Set down, exactly and in full, the line holding "Screen dimensions: 1371x700" and all the lines after it until the listing ends, and nothing else.

_ _ _

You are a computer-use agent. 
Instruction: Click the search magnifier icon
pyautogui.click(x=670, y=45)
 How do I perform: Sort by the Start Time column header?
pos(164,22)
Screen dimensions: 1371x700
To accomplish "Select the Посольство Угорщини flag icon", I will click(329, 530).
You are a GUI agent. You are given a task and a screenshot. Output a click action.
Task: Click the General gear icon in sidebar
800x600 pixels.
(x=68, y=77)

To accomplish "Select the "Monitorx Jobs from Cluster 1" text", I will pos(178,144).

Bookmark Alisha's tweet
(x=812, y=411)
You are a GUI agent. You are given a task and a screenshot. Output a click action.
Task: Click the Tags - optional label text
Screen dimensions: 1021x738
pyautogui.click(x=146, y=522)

_ _ _

Answer box
Screen dimensions: 1371x700
To accomplish "Select the Посольство Угорщини flag icon", I will click(329, 530).
You are a GUI agent. You are given a task and a screenshot. Output a click action.
Task: Click the General gear icon in sidebar
800x600 pixels.
(x=68, y=77)

To accomplish "Select the "Monitorx Jobs from Cluster 1" text", I will pos(178,144).

Bookmark Alisha's tweet
(x=812, y=411)
You are a GUI agent. You are given a task and a screenshot. Output a click action.
Task: Click the Tags - optional label text
Screen dimensions: 1021x738
pyautogui.click(x=146, y=522)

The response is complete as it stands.